Apple "declined to comment on the claims made in the lawsuit."
Mr. Jobs is dead son...WE the board of directors NOW run Apple. Get use to it. Now, it is ALL about profit and stock price, NOT producing the best product available.
Companies are usually started by people who actually care about the company. Once they leave they are replaced by managers and MBA and accounting types who are in it to make money for themselves. I won't pretend that company founders aren't interested in making money too, but they usually want more out of it. Just look at Apple and Microsoft: not much going on once the founders left. The companies still make mountains of money though, because that is the focus.
This has been pretty obvious from the outside, but it's nice to have confirmation from the inside. Innovation at Apple is dead. 'Pro' products have become a synonym for Expensive, while lacking the features pro users came to depend on. There are a number of things Jobs would not have tolerated: 1) Dongles. He would have fired anyone who tried to replace all the ports on a pro laptop and suggested users buy dongles. 2) Grinding out new products and releases on a deadline, quality be damned. He had no problems dragging out a release date until a product was perfect. 3) Micro-iterations flogged as innovation. Can anyone here imagine Steve Jobs wiggling a mouse and proclaiming that the pointer getting bigger was an Innovation only Apple could bring you? I've been an Apple user since the 80's, and a 'fanboi' since the early 2000's, but I may be typing this post on the last Mac I'll ever buy if Apple doesn't get their heads out of their arses. Sadly, with the way they are raking in money hand over fist, their current approach is being vindicated by the market and the Apple we once loved is never going to re-emerge.
-- This sig is only a test. If this were a real sig it would say something witty. --
Of the two Steves that founded the company, Steve Jobs was the one who lacked ethics. This idiot idolized the wrong Steve. You would think, since he claims to be an engineer, that he would choose to idolize a fellow engineer and not an amoral salesman.
Apple is broken and can't be fixed, the problem is soldered in its core and 3rd party repairs won't work.
Dumb. Lawyers exists because they are the "engineers" of the law, and know how it works (inside and out). It is ridiculous to try to do a job where you have zero experience.
- As for Apple, it never surprised me their corporate culture would return to the Apple of Pre-Steve Jobs (pre-1997). The old Apple Board drove themselves to the same bankruptcy that killed Commodore and Atari in 1994/96 respectively, and now that board is back in power.
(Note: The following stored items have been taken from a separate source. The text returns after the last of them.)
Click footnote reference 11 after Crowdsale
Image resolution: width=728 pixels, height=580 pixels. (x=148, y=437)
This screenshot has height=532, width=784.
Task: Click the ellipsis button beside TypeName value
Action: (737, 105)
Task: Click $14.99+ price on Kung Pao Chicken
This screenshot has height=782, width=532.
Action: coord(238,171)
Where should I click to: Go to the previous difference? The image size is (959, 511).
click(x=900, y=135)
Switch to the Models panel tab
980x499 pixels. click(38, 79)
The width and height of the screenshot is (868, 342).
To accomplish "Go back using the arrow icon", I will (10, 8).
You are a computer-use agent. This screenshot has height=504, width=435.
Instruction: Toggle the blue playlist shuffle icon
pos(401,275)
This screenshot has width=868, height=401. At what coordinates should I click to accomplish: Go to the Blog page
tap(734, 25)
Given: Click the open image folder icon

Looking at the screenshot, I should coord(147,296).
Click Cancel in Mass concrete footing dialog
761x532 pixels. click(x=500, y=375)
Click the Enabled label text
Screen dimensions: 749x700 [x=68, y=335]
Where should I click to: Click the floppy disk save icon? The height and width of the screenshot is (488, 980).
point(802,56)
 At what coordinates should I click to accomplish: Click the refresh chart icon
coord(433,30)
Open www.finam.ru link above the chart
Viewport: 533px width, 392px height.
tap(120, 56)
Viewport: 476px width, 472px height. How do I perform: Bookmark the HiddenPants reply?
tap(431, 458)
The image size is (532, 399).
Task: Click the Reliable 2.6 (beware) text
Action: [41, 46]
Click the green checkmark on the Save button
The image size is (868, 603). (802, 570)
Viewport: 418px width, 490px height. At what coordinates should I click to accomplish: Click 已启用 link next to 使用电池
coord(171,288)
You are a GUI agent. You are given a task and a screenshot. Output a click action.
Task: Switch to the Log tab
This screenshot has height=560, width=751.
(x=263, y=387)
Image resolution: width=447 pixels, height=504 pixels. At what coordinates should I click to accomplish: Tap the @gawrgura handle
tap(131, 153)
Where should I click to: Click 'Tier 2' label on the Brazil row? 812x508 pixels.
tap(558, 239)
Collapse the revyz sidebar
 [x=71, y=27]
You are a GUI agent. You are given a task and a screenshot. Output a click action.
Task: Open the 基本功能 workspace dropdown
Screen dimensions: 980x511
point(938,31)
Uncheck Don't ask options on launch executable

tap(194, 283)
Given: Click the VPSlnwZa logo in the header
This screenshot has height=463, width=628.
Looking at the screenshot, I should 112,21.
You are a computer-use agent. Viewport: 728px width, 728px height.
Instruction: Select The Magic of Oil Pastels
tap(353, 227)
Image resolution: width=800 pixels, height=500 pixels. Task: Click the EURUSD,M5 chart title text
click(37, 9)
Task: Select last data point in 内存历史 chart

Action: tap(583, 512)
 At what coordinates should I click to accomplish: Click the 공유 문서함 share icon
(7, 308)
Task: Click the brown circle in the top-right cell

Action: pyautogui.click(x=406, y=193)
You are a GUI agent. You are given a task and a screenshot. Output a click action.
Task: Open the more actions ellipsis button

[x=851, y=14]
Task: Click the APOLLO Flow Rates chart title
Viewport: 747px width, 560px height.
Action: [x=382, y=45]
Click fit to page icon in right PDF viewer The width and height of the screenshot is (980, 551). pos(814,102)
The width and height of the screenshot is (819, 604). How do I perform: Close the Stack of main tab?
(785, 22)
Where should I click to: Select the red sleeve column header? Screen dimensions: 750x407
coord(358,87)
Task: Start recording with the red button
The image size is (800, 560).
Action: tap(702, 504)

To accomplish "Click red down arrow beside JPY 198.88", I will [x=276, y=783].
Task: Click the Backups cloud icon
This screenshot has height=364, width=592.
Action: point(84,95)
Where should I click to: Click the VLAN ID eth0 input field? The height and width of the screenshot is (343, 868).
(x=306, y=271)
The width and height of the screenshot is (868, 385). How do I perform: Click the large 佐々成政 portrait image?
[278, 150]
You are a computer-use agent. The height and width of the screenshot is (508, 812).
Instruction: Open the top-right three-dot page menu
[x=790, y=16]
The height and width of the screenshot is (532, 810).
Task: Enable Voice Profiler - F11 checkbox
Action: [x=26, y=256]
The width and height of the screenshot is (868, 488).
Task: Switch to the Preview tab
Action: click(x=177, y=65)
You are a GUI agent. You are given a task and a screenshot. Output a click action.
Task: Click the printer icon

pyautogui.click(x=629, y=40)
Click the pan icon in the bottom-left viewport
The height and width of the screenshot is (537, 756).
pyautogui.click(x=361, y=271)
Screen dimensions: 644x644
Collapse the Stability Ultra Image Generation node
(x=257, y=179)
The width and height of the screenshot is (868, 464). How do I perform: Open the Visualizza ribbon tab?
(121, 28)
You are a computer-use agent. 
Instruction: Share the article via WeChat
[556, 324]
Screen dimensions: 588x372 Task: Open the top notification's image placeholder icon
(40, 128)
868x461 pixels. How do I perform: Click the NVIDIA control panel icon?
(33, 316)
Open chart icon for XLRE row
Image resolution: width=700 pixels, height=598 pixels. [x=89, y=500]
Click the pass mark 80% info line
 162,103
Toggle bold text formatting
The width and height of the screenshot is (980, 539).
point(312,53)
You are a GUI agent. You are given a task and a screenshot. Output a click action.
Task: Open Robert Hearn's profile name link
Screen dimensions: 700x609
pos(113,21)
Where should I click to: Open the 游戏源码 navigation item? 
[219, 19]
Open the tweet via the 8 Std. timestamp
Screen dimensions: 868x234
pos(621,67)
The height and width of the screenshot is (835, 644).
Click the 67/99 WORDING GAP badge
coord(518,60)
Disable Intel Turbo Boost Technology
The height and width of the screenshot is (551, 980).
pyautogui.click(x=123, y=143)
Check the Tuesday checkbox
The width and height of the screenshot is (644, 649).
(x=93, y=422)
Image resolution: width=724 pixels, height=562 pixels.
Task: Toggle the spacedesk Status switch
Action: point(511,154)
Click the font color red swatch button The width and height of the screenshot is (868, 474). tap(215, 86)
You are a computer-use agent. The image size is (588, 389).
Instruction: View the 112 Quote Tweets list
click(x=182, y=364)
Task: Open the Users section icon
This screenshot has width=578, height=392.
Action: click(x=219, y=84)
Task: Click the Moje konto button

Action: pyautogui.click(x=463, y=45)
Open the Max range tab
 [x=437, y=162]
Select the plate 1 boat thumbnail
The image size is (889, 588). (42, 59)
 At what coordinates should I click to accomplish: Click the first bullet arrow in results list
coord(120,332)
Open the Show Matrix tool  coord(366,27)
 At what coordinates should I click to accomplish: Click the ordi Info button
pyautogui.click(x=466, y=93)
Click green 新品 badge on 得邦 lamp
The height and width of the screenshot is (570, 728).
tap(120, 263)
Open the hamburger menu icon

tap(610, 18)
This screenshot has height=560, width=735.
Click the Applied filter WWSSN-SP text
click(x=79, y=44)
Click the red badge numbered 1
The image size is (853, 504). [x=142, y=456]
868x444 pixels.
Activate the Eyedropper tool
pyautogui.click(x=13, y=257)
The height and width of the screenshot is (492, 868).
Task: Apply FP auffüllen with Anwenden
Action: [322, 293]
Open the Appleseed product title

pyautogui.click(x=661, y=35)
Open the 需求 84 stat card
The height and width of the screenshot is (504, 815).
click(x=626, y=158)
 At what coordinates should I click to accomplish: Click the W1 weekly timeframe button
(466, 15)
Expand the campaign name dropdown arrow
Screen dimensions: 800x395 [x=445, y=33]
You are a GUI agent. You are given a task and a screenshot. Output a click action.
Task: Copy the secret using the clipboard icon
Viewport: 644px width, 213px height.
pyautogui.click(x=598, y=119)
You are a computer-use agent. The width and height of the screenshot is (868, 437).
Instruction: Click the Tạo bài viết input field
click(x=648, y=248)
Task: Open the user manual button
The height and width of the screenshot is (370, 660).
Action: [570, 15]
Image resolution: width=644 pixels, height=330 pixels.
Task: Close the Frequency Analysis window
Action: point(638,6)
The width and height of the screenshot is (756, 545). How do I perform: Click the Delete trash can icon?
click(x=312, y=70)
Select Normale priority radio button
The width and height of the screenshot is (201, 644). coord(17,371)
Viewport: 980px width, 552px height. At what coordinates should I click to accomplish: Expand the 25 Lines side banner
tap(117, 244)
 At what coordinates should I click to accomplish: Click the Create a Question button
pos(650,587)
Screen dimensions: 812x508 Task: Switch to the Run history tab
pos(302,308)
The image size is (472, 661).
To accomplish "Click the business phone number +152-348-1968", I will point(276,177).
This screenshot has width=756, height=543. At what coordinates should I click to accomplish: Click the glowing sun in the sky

"I disapprove of what you say, but I will defend to the death your right to say it." - historian Evelyn Beatrice Hall
Welp, regardless of whether or not the case has merit, he's screwed on many levels:
1) "Eastman, who is representing himself in court"
2) Apple has more lawyers on staff than many companies have it total employees.
3) Even if he somehow had a strong enough argument to compensate, they'll win just by drawing the case out indefinitely so that he can't afford to keep pursuing it.
Like when he didn't like you in the elevator? The same one who demeaned and cursed people? The same one who had his little circle of trust and once Cook broke it the iphone and every other product at apple improved within a year, sales went back up and the stock shot up?
Right now, they are reversing that trend. There are increasing numbers of variants for their phones and tablets, and I doubt Jobs would be happy with it.